XP Pen’s document on Pro 24 points out that the pressure sensitivity and tilt of the stylus on the work surface are 8,192 levels and 60 degrees, respectively, the response time is 14ms, and the report rate is 220RPS.
On paper, when I draw a straight line or adjust the pressure level to change the line width, it should be smooth and uninterrupted. Unfortunately, this is not the case. The weight and pressure sensitivity of the production line are not consistently good at all, and usually, the entire part of the production line will randomly stop drawing and resume after the second second.
Using finer pressure on smaller lines or fine details is a maddening experience, because the finer the operation, the more likely the Pro 24 will stop responding. Drawing and coloring a simple box that usually takes 3-4 minutes takes 10 minutes of frustrating time, and may greatly shorten the life of the “Command” and “Z” keys on the keyboard.

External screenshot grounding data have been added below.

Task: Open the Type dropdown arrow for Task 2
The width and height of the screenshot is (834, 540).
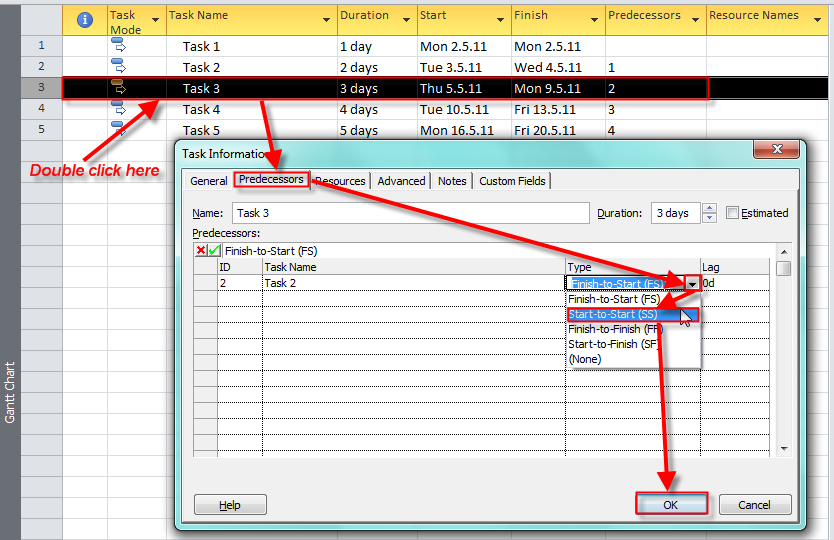Action: pyautogui.click(x=692, y=284)
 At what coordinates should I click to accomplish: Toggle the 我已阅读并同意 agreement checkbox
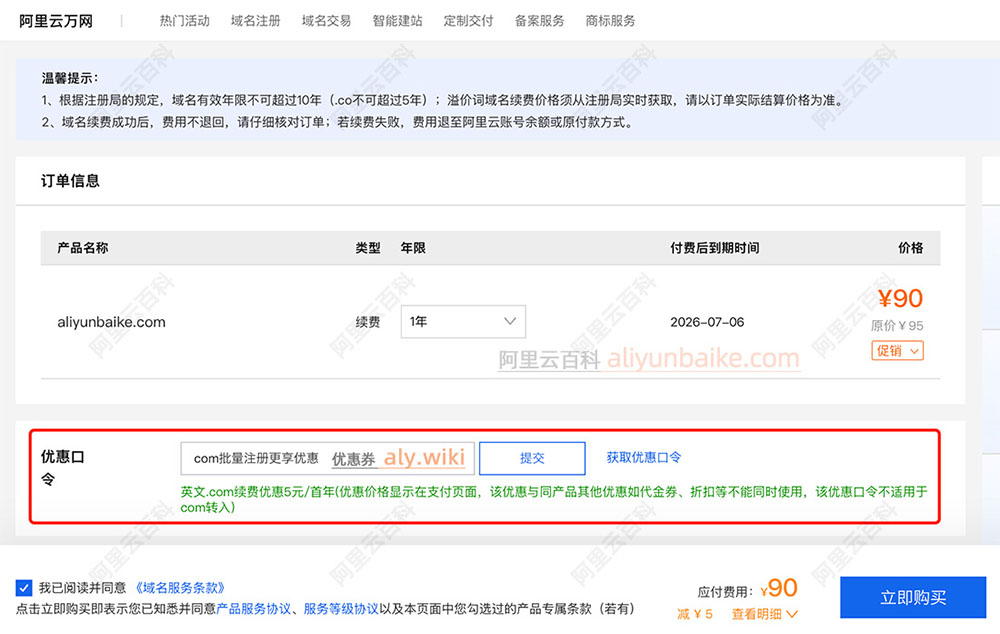(24, 587)
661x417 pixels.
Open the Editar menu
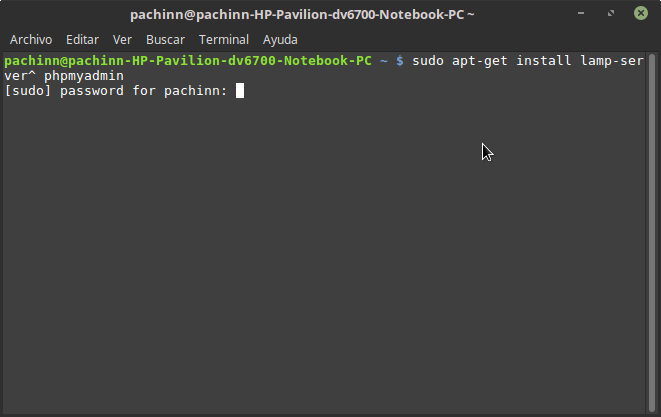click(82, 40)
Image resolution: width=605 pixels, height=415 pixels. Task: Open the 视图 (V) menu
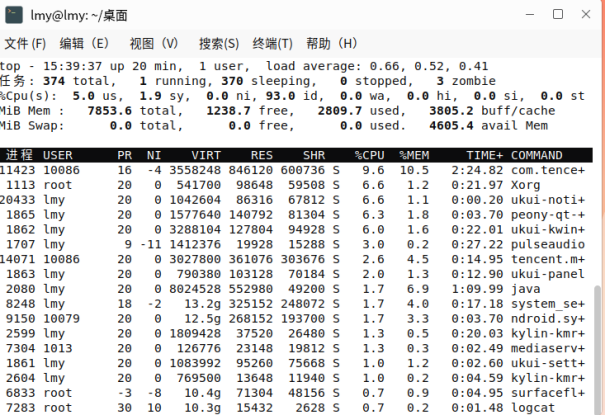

I’m joking, but I’m saying this based on fully understanding this. Every new hardware has more and more troubles and learning curves, so I spend time adjusting settings, practicing repeated shapes and putting in work to see What you can get starts with Pro 24 a week later. My experience has not improved significantly, but through fine-tuning and adjusting my own hand pressure did improve.
In other words, the lower tablet position and the increased hand weight required do cause faster work fatigue. Therefore, if I work with Pro 24 for a long time, I will experience reduced work speed, increased fatigue and mild aggravation.
Pricing and value
Pro 24 retail price in XP Pen store is 899 dollars. The retail price of Wacom Pro 24 in the Wacom store is $1,999.
When coexisting with Wacom, XP Pen tablets can save a lot of money, but based on my experience with XP Pen Artist Pro 24, I think this is a good value for money.
Yes, this can save a lot of money, but based on the frustration of software, lack of elevation and average level of painting experience, when we live in the digital art era, I do not recommend you to use this kind of hardware. The artist is spoiled for choice.
XP Pen is still on the right track, and if it can solve software problems and fine-tune the performance of its tablets, it can provide excellent hardware at a favorable price. For me, it doesn’t exist yet.
Currently, I would recommend Wacom One or iPad and Apple Pencil to artists who are new to the media, and Wacom Pro 24 to experienced digital artists.
- High build quality and feel.
- Good screen resolution and quality.
- Useful information is displayed in the window, such as charging status
- The stand needs more height adjustment.
- Difficult installation process.
- Responsiveness in use.
- The poor user experience greatly saves costs.